All the evidence you needed was thronging the Trocadero for the Saint Laurent show on Tuesday night, the men in second-skin pants, the women in microskirts, both in glittery little jackets. More or less a mirror of what was on the catwalk, in other words.

Speaking of mirrors, the catwalk was a reflecting pool, and what it reflected was a stand of palm trees bleached a ghostly white. Steam rose around them, like the earth was boiling. It was a strikingly unnatural image, so it suited the striking unnaturalness of Vaccarello’s clothing: the tininess, the sheerness, the peculiar interaction of white-lace propriety and black-leather libertinism. He claims it is solidly grounded in Yves Saint Laurent’s own work. Even those palm trees were a reminder, Vaccarello added, of YSL’s roots in North Africa.

There were so many references to the blueprint here, particularly to Yves’ early 1970s period, when he himself was looking back at the 1940s. Hence, the stars, the stock tie blouses, the leopard print, the hats, the chunky platform shoes…

But Yves was a voluptuary in the grand old manner, with a distinctly adult appreciation of sensual self-indulgence, and there are few designers in fashion now who could match that. So what Vaccarello has introduced to the equation is his own hard-edged style. Chilly, not voluptuous. Rigorous, not joyful, just like the pounding monotone of the soundtrack.

He scores – Adut’s green dress with the big bow in back, an appealing hybrid of a baseball and cadet jacket, a leopard print chiffon caftan – but as I watched the young models splashing through what was presumably quite cold water in their stilettos with parts of their anatomies bared to the cool night air (not to mention the penetrating stares of a thousand humans), I couldn’t help but wonder what they were thinking. I feel powerful? I feel sexy? At least I’m working? (Some of them had belts around their foreheads so maybe they were thinking, “OW.”)
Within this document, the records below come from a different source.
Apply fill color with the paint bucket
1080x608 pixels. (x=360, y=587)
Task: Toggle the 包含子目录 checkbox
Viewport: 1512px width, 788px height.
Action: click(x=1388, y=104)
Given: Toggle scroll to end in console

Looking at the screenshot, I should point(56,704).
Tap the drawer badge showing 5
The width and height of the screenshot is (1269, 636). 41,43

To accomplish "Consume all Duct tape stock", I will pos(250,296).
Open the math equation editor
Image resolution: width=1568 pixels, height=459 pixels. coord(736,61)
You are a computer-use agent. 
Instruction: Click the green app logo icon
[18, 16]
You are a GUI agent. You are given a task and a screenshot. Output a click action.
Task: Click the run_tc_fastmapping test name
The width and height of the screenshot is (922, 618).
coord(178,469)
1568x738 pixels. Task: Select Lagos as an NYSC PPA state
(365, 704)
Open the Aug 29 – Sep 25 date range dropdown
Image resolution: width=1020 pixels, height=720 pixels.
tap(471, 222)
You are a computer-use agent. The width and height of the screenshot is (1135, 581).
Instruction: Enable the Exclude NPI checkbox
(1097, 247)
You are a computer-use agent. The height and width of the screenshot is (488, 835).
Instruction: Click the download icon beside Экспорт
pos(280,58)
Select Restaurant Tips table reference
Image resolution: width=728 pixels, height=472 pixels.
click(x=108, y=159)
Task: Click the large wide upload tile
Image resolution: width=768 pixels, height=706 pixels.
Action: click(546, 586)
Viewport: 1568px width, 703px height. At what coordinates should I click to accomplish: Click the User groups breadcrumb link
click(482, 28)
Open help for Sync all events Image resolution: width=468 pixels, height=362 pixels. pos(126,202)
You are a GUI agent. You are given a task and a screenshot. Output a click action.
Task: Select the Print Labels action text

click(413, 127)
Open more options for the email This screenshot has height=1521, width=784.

Vaccarello is an evolutionary, rather than revolutionary, designer. Season on season, he has adjusted and honed his offering at Saint Laurent. Artful merchandising and marketing does the rest, because that’s how you get to a billion bucks.

But that doesn’t change the fact that the elephant in the room on Tuesday was still Slimane, whose debut at Celine on Friday has been the most talked-about event of the season. Inevitably under Vaccarello’s stewardship, there have been echoes of his predecessor’s reconceptualisation of Saint Laurent, the shorts, the shoes and the stars in Tuesday’s collection being just three examples. No coincidence: both designers drew, after all, from the same archives.

So maybe it was mere fancy that those huge bleached palms, reflected in the mirror pool, looked like some kind of riposte to the Gothic vision of LA that Slimane has explored so strikingly in his photographic work. Hedi’s coming home and Tony’s reminding him who’s The Man now. But hey, ignore that. It’s just me, sittin’ here thinkin’ ‘bout turf wars.